I decided to post this because typically when asked, I do not go into great detail of my opionion past wow. I wanted to publically let Tess know how much I appreciate her work, and that I really do know and understand what I am looking at. Once again, tremendous job, honey!


----------



## MA-Caver (Dec 29, 2004)

Technopunk said:
			
		

> You SUCK.  SUCK.
> 
> And trust me... thats high praise coming from a guy like me who's stick figures are probably worse than the ones anyone else on this forum can draw...
> 
> I am totaly and completely jealous of your ability.


EYES NARROWING... (whispering) I hope for your sake you're talking to me and not to Tess...for you would have to deal with *JUST* me and not the Queen of Pain *AND* her beloved Seig... woe be unto thee... woe, woe!


----------



## Cryozombie (Dec 29, 2004)

MACaver said:
			
		

> EYES NARROWING... (whispering) I hope for your sake you're talking to me and not to Tess...for you would have to deal with *JUST* me and not the Queen of Pain *AND* her beloved Seig... woe be unto thee... woe, woe!


No... thats for both of you...

The art is GREAT... what sucks is that your level of talent is so high... because mine is so poor... like I said... I cannot even draw a good stick figure right... 

Trust me... that whole comment was sheer praise.


----------



## Bob Hubbard (Dec 29, 2004)

Definately some nice work.    My freehand stuff is lightyears behind.


----------



## kenpo tiger (Dec 29, 2004)

I saw Tess' ladies as Gibson Girl types.  Hmm.  Eye of the beholder, like all art.

Seig,  People like you are interesting to have visit a museum.  We don't throw them out, just find it interesting to listen to your, uh, opinions.   Especially when it comes to Jackson Pollock and the contemporary "masters".


----------



## KenpoTess (Dec 29, 2004)

Thanks All   *big Smile at Seig* 

Ralph, Your work is Great~!  Would love to see more 

Yeppers.. Gibson girl is right KT *snickers*

Prolly there's some distortion as I took the photos with the originals laying flat on a chair and shot them with my digital..  :idunno: 

This one is from a series of book illustrations I did.
Mr.
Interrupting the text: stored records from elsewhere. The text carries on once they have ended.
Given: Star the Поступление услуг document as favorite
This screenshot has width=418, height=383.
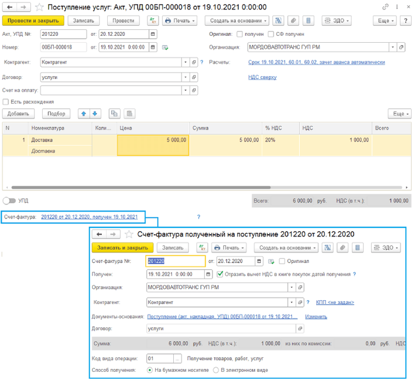Looking at the screenshot, I should coord(40,7).
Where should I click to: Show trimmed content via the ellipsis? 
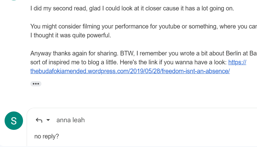point(36,84)
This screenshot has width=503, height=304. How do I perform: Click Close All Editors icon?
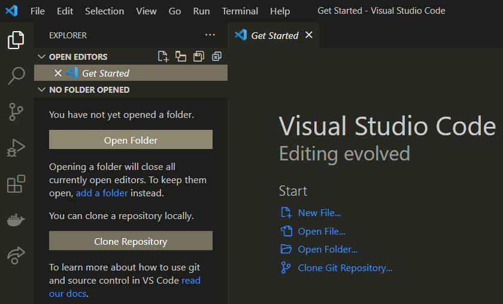click(x=217, y=56)
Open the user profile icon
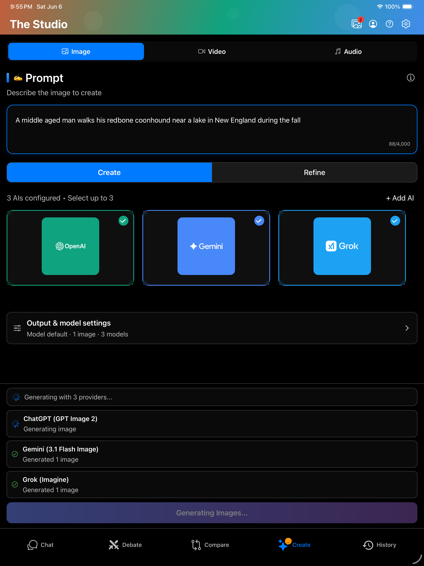Image resolution: width=424 pixels, height=566 pixels. click(x=373, y=24)
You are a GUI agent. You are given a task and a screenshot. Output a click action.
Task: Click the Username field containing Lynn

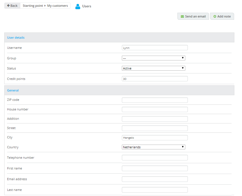[155, 48]
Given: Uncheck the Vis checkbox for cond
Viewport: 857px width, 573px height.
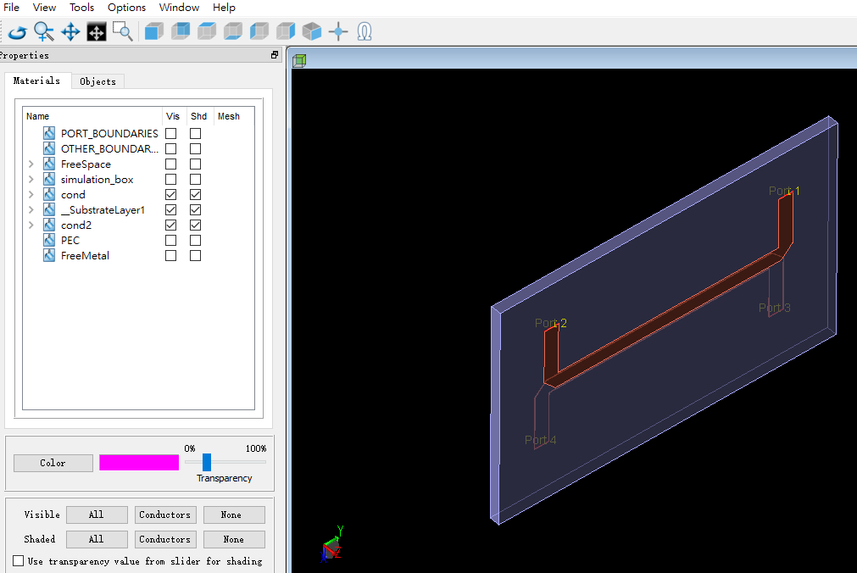Looking at the screenshot, I should click(171, 195).
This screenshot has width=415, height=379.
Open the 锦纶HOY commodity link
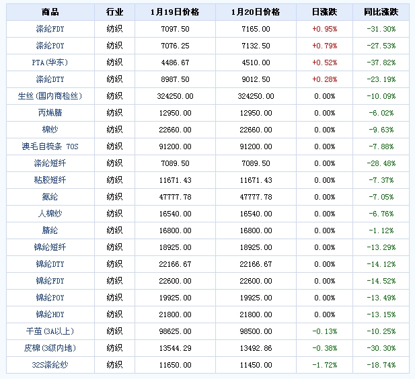pos(50,314)
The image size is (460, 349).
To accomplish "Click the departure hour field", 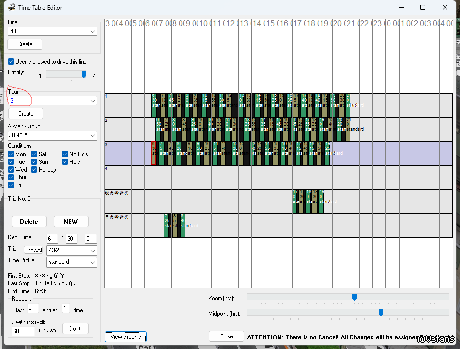I will (x=52, y=239).
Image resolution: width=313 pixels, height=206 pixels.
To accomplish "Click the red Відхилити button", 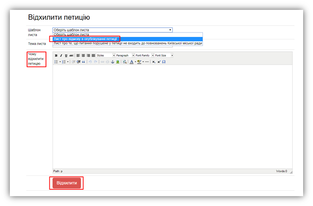I will coord(67,183).
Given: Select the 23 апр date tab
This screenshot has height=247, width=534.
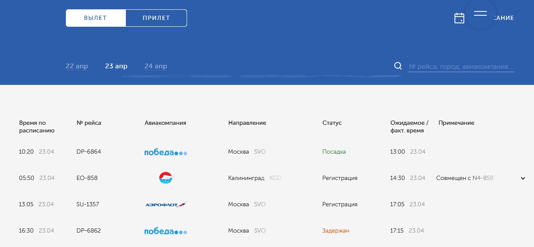Looking at the screenshot, I should coord(116,66).
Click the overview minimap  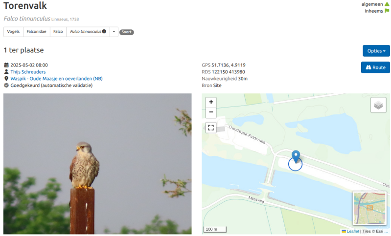click(x=369, y=208)

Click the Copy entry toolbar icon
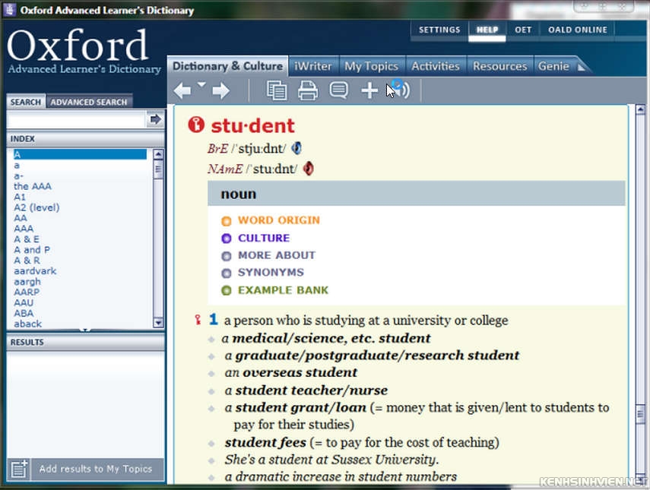pyautogui.click(x=276, y=90)
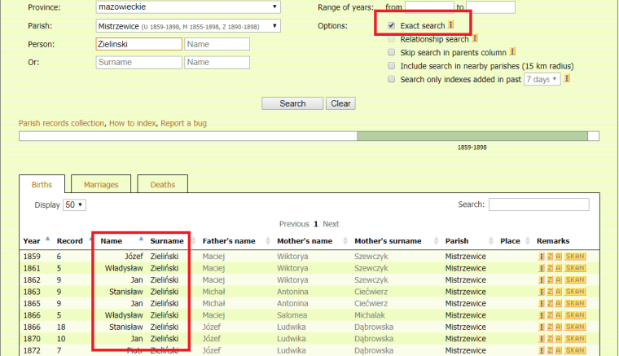619x356 pixels.
Task: Switch to the Marriages tab
Action: tap(101, 185)
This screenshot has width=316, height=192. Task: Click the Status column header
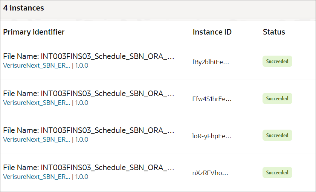pyautogui.click(x=274, y=32)
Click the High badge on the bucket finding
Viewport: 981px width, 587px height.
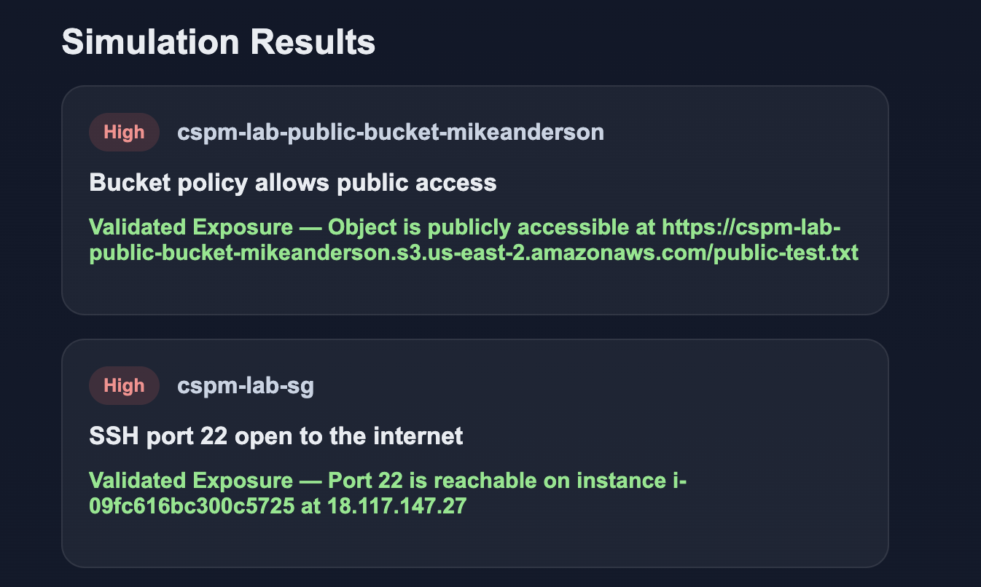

Conatser has the original of the first one, some are watercolor and some pastels.  The Story-line is where the animals have personalities and my works are impressionistic.


----------



## KenpoTess (Dec 29, 2004)

I tried to give each animal his own personality


----------



## KenpoTess (Dec 29, 2004)

Pastel


----------



## KenpoTess (Dec 29, 2004)

MACaver said:
			
		

> Tess, from one artist to another... you do very good work.
> Those are sketches, no? Love to see a completed drawing.
> Nice to know we've got something else in common as friends.
> This is one of my completed drawings. Charcoal, pencil, ink.  I'd love to get into watercolors and oils someday.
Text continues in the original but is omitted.